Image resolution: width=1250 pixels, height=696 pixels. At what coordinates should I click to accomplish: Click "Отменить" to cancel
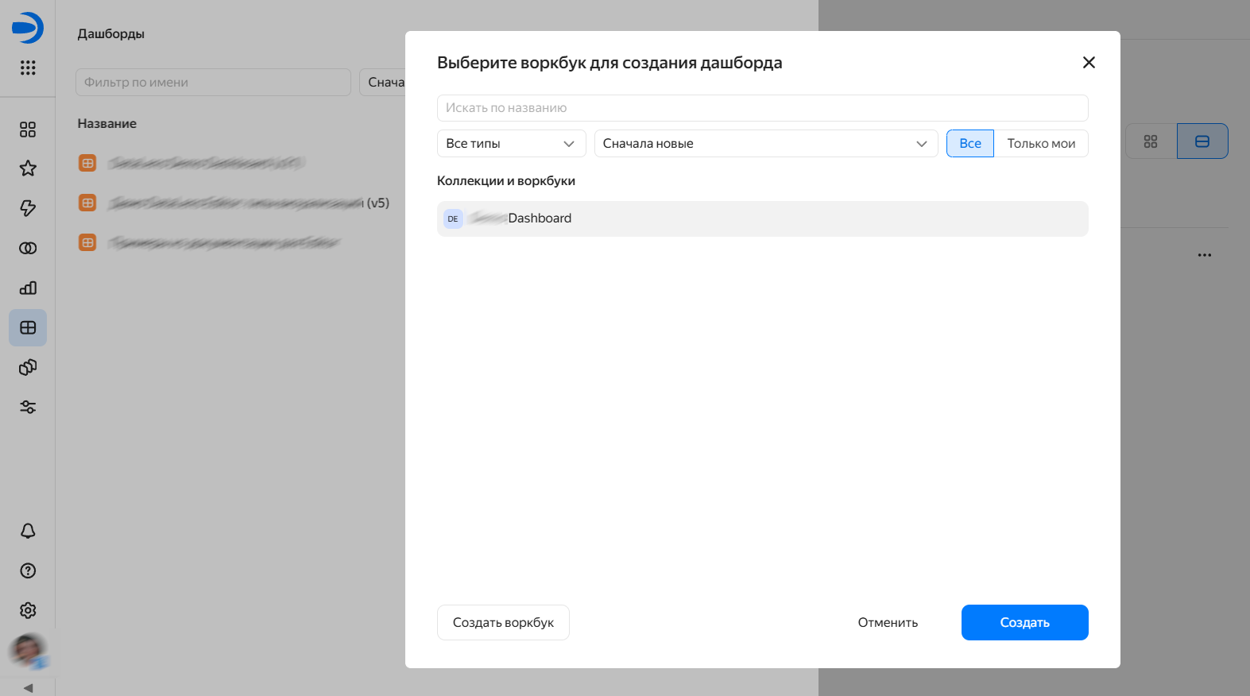pyautogui.click(x=888, y=623)
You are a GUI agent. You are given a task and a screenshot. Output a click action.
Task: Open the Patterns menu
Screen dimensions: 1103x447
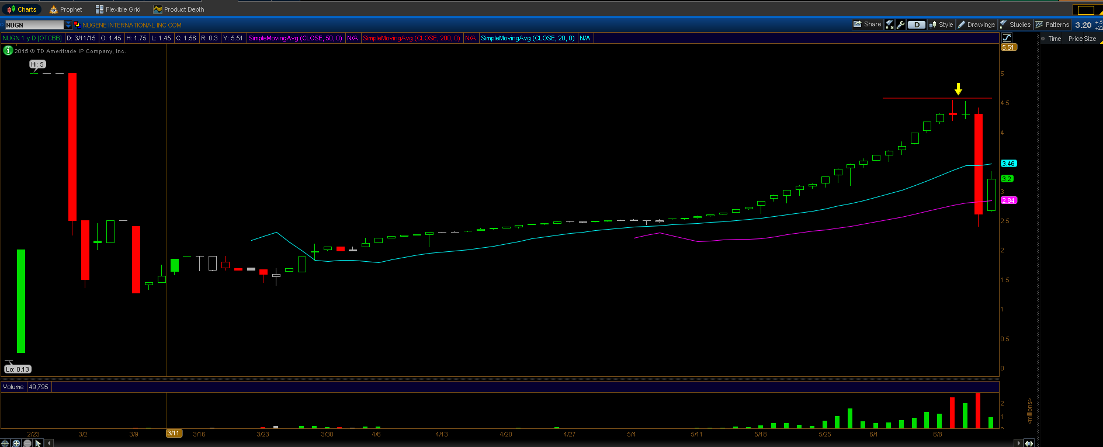point(1052,25)
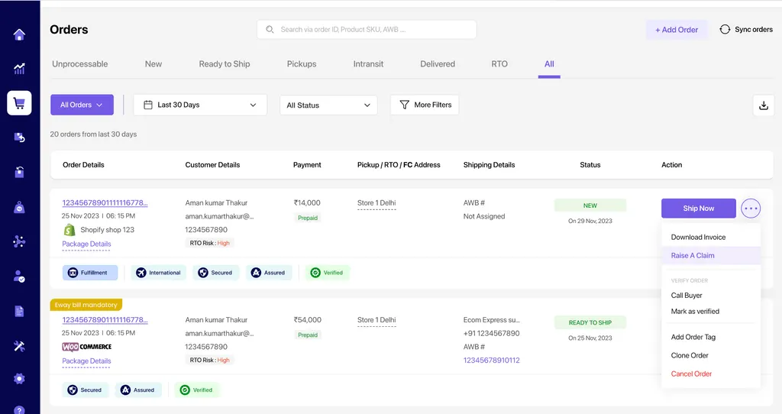782x414 pixels.
Task: Open Package Details link of first order
Action: 86,244
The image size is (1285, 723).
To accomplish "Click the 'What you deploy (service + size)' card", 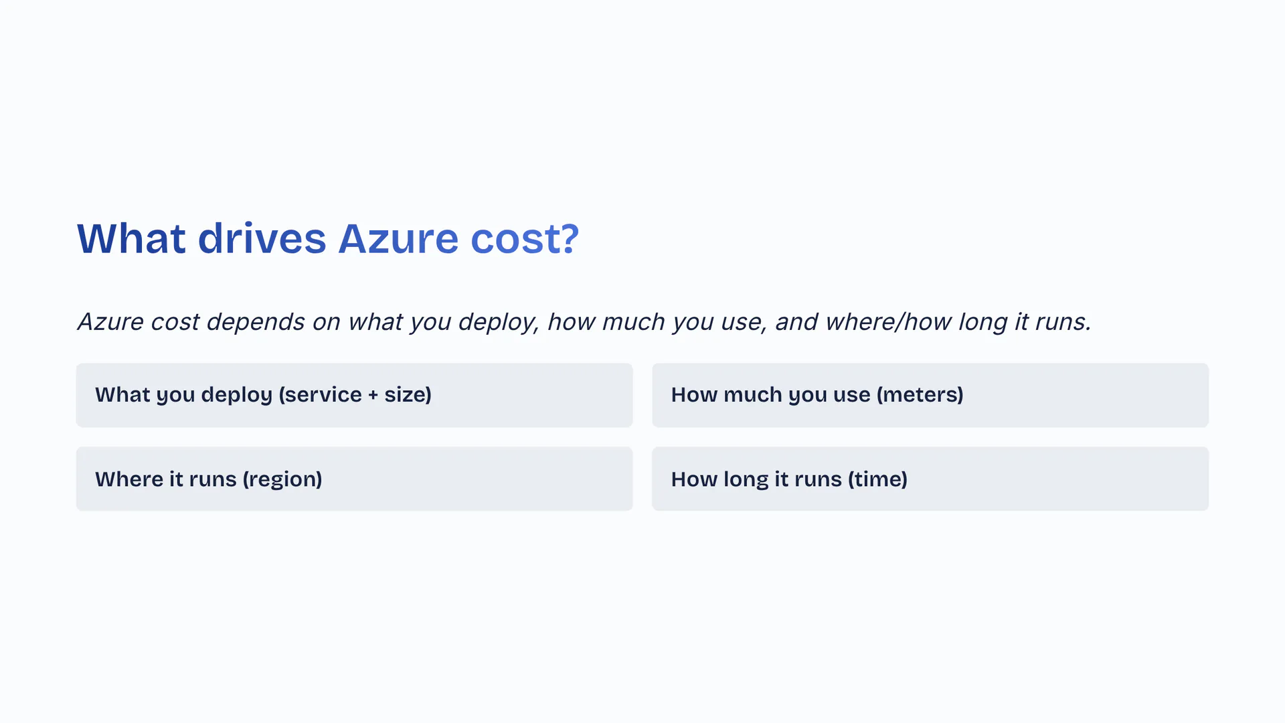I will coord(354,395).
------
> [PROBLEM STATEMENT]:
Update the material starting at the beginning and ending at the line containing "Action: 86,244", replacing "Patterns" with "Layers" and keeping everything else unchanged. Leave the pictures out of your answer.

> [COMPLETE RESPONSE]:
Image resolution: width=1250 pixels, height=696 pixels. At what coordinates should I click to accomplish: Click "Отменить" to cancel
pyautogui.click(x=888, y=623)
You are a GUI agent. You are given a task and a screenshot. Output a click action.
Task: Open the Layers menu
Screen dimensions: 1103x447
point(1052,25)
782x414 pixels.
Task: Open Package Details link of first order
Action: 86,244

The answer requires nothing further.